WORK TASK = Please give the number of lines in the entries below that hold "deck", with no other words.

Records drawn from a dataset
· · · · ·
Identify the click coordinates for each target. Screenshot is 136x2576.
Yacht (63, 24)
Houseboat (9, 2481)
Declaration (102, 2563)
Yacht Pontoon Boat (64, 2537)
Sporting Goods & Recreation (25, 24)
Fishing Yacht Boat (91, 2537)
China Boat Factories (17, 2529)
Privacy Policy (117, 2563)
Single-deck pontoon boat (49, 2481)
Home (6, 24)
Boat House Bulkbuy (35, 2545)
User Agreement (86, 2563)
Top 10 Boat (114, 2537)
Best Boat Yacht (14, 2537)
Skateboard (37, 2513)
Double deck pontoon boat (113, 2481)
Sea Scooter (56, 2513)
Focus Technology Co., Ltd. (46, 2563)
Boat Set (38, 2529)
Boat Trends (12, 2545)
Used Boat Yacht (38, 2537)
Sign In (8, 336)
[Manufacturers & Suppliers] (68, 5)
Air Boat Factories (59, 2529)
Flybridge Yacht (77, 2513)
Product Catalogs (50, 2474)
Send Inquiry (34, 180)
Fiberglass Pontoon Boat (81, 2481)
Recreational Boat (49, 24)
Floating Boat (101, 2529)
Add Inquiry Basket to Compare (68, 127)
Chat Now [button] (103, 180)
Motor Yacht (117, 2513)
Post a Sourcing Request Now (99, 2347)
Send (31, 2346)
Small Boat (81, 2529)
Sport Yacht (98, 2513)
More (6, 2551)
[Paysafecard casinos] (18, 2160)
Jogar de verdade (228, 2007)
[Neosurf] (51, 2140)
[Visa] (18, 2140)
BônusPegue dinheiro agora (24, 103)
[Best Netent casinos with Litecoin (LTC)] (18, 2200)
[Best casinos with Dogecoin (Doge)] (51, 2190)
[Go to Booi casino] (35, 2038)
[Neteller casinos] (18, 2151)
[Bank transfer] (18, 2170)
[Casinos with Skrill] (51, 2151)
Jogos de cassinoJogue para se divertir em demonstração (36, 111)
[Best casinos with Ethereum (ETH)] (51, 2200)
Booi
· · · · ·
COMPLETED EXERCISE = 2